Over the past four centuries we have established a largely literate society in the West but literacy is losing its appeal. Today’s children feed their imaginations playing interactive games where their parents’ need for stories was supplied by books. We have the technology to move towards a largely post-literate society. All the text we need can be recorded with voice activated software for a listening audience rather than a readership. It’s easier. Already we access much of our knowledge from the television or online, and we see more stories on the small screen than the page.
But watching or listening to stories or information is a very different experience to reading. Apart from the argument about using imagination, when you’re reading you can speed up, slow down, pause to reflect, reread and refer back to an earlier passage.
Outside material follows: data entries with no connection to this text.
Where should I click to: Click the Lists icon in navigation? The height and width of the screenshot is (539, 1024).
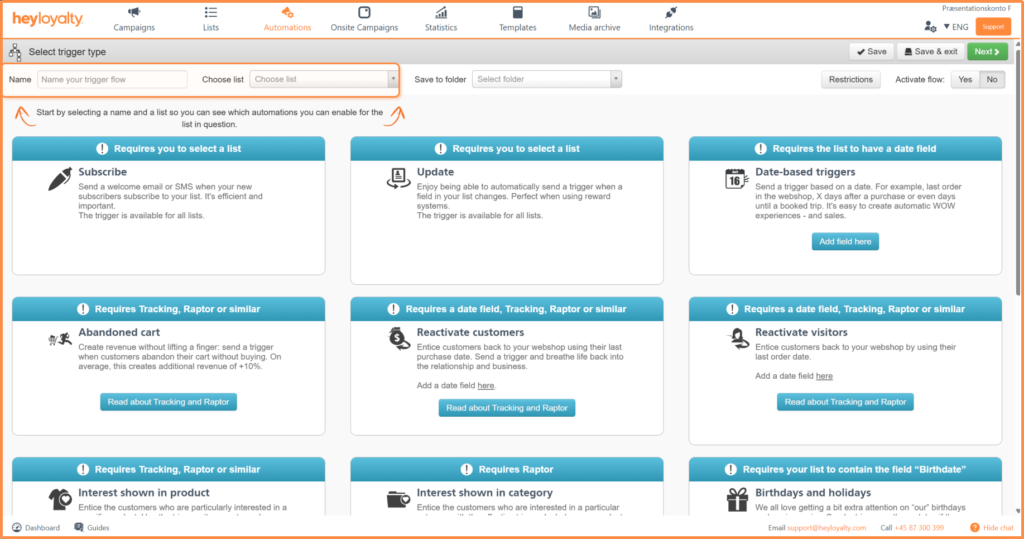click(x=210, y=12)
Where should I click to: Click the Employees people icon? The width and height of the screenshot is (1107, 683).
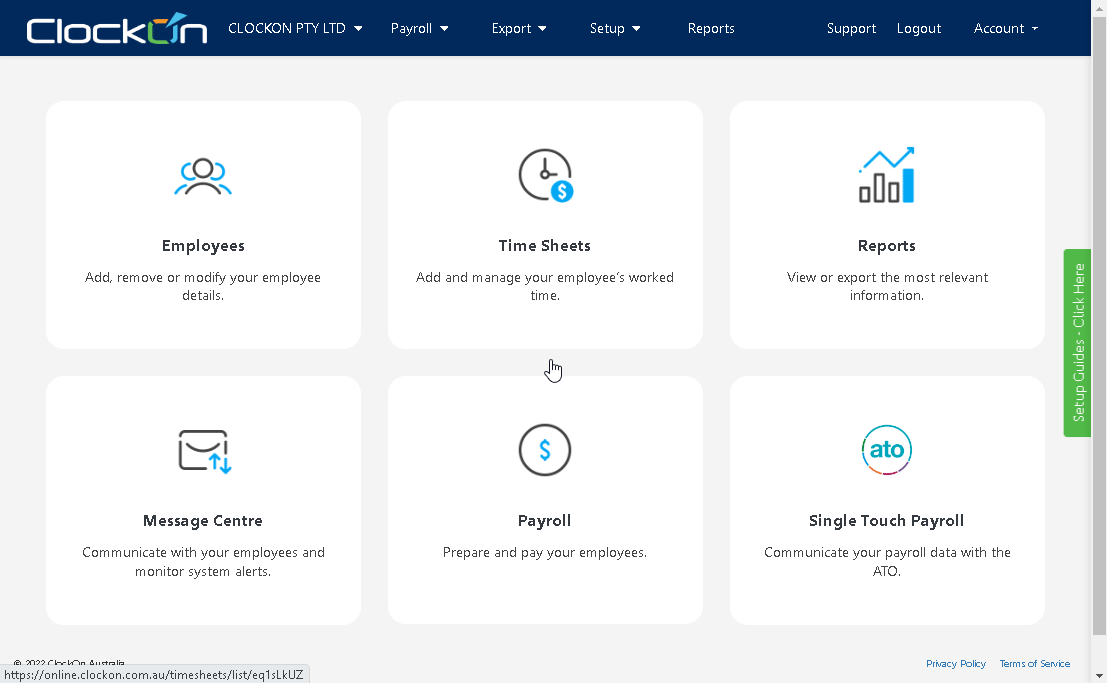point(203,176)
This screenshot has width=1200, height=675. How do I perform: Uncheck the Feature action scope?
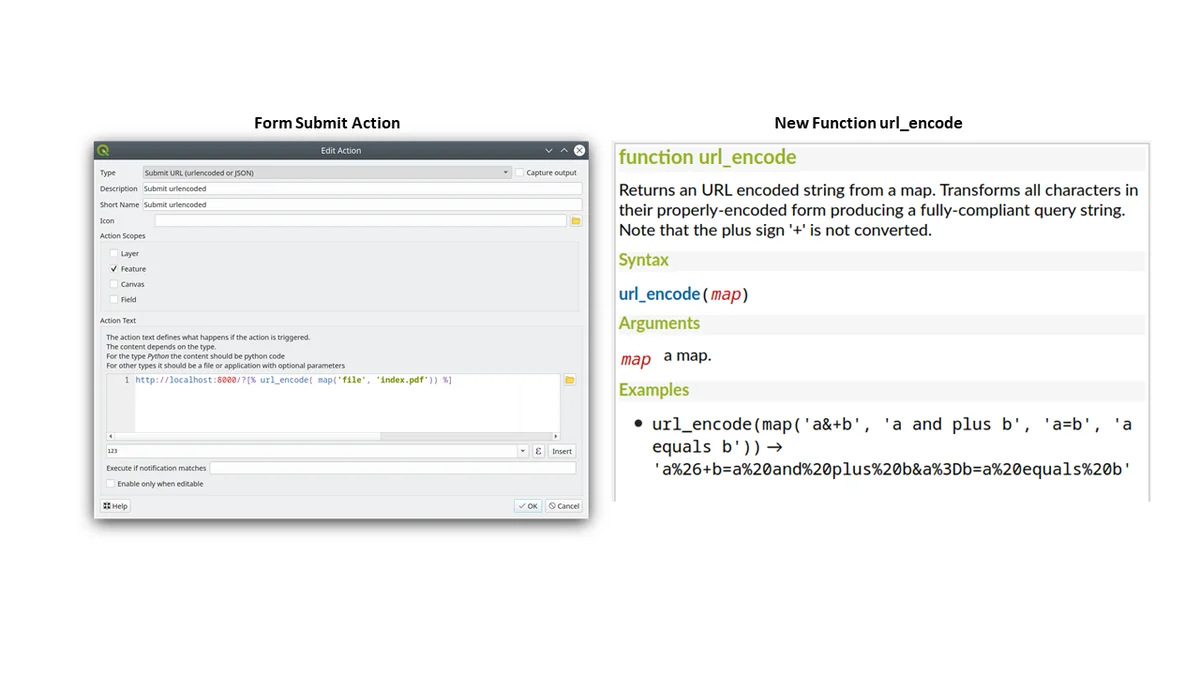click(x=114, y=269)
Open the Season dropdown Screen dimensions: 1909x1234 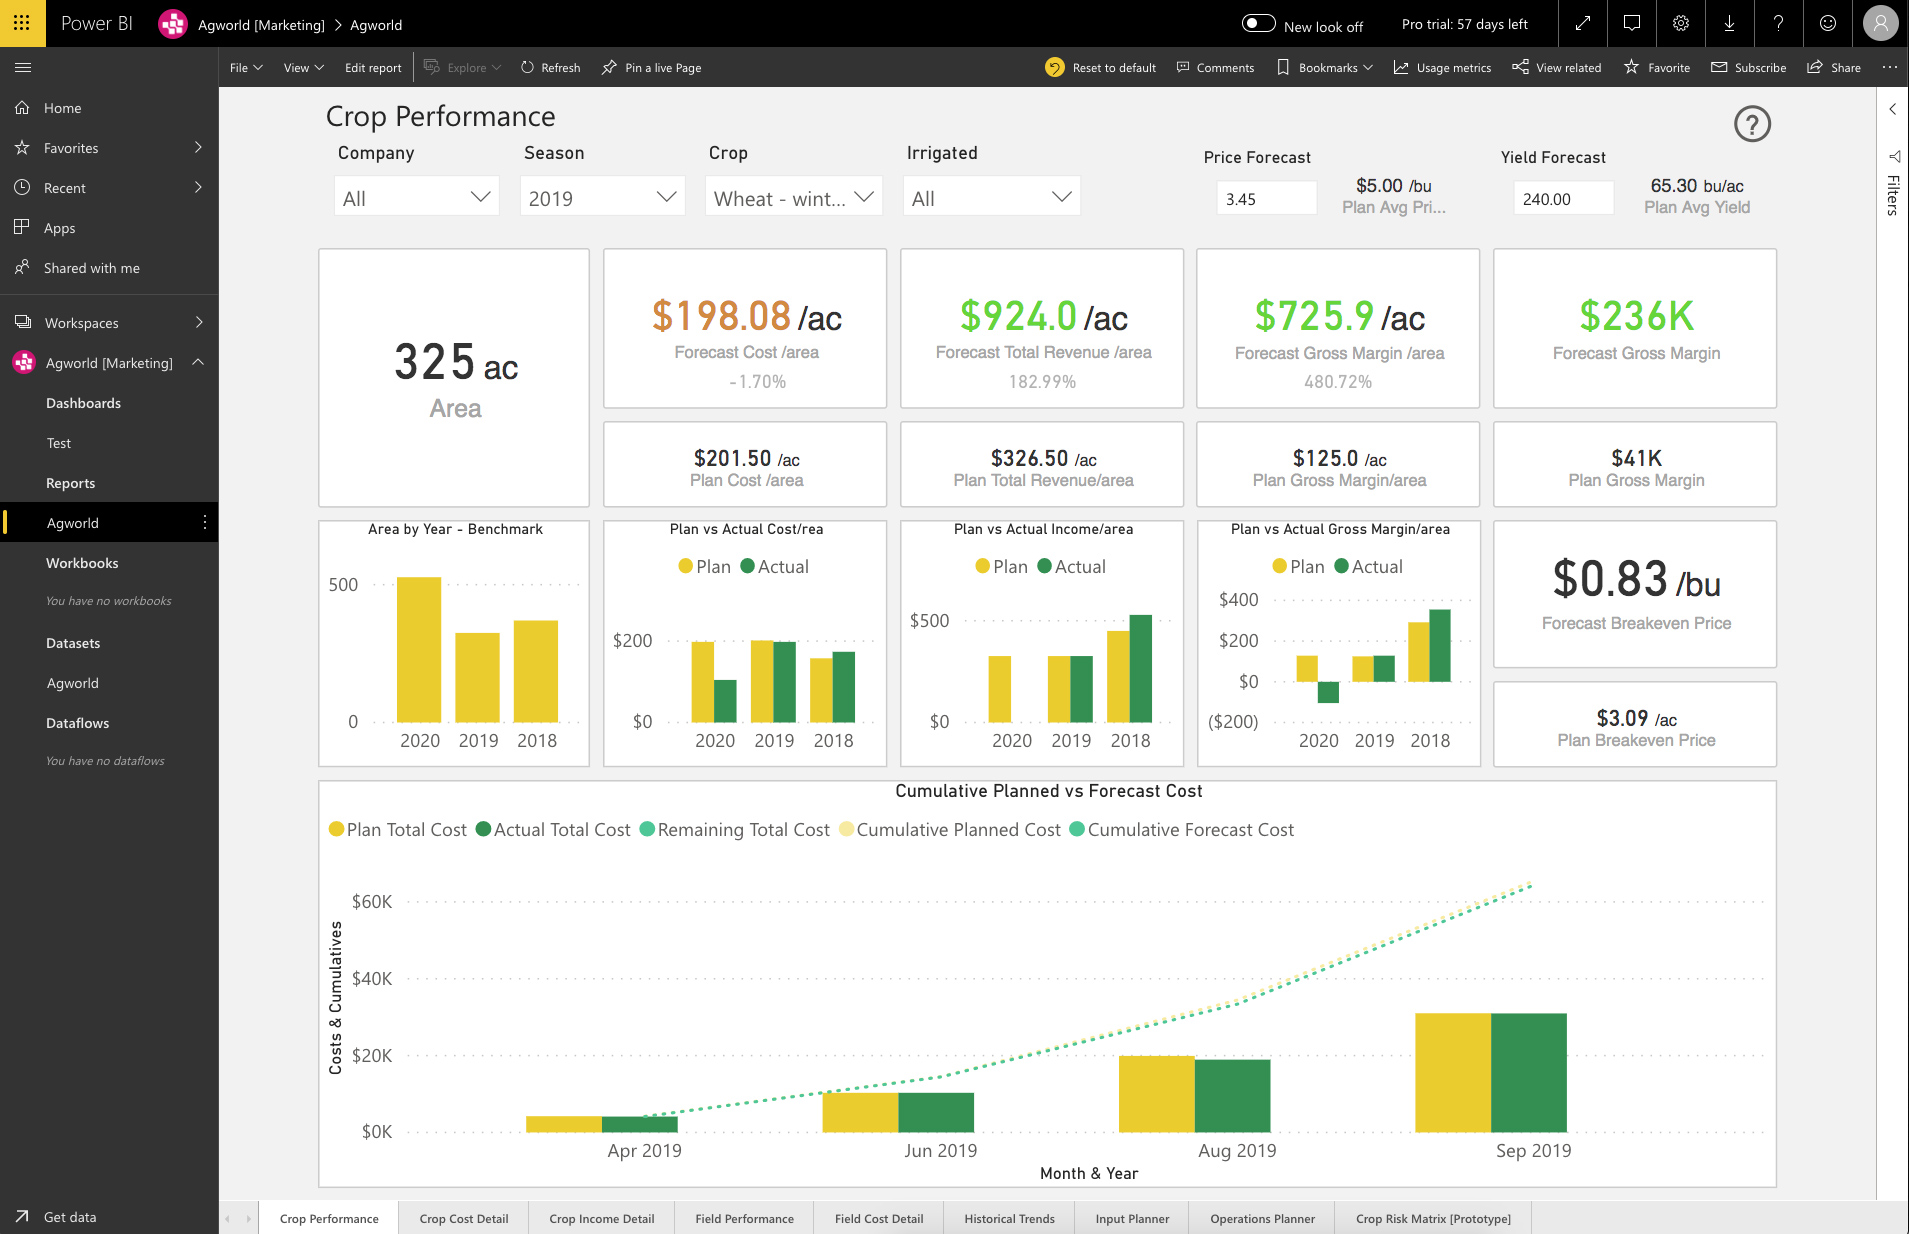coord(602,198)
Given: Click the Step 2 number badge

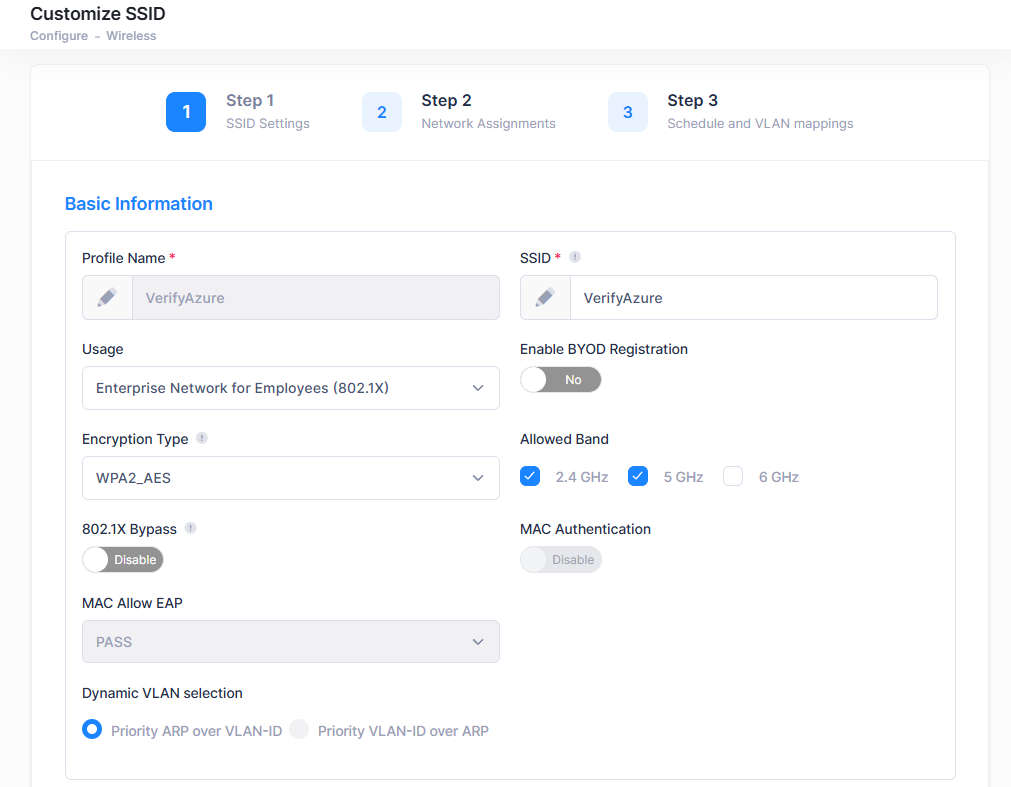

There is no one else’s voice to influence or interpret the meaning of the words for you. As reader you control how you read and interpret the words for yourself.
All of this makes books not only valuable but “an essential part of having and educated and literate population” as Wikipedia puts it.
So it is worrying that libraries are not mobbed by people wanting to access free books.
When Britain’s first public lending library opened in Manchester in the mid 19th century it was seen as an event so significant for literacy and democracy that Dickens visited, saying this was an institution “knowing no sect, no party and no distinction; nothing but the public want and the public good.” He would surely be turning in his grave to know that libraries are losing their popularity. If enough people lose interest in books, we risk losing our independent access to knowledge and even our ability to think for ourselves.

Monday, 1 November 2010

On writing and... writing

Oxford University professor Kathryn Sutherland has thrown doubt over Jane Austen’s authorship of her novels, her scepticism based on an analysis of Austen’s letters. The theory seems to hinge on Sutherland’s expectation that Austen’s letters should be written in the same perfectly polished style as her books. But the letters, according to Sutherland, are “littered with misspelling and grammar errors”. The books are not. Therefore, Sutherland concludes, the books could not have been written by Austen. Sutherland goes on to quote from Austen’s editor, William Gifford, who wrote of a draft of Emma: “It is very carelessly copied… there are many short omissions which must be inserted.” He offers to “readily correct the proof for you.” From which Sutherland presumes that the books were at least in part written by the editor Gifford.
Oh dear.
I hope no one scrutinises my blog posts, emails, facebook comments, and tweets and compares them to my books. My books are by and large grammatically accurate, and my other ramblings aren’t. But would anyone conclude that my books were written by someone else? We don’t expect tweets and emails to be well-written, carefully considered literature. Why should Jane Austen’s private notes and scribblings be judged by different standards to those of today? Jane Austen’s letters weren’t written for publication. They were private. Why should she have written beautifully constructed letters in perfect elegant prose? Her books of course are another matter altogether and I daresay she – and her editor – checked and corrected them carefully.
Any serious author will acknowledge the help of their editor. Why should Jane Austen be any different?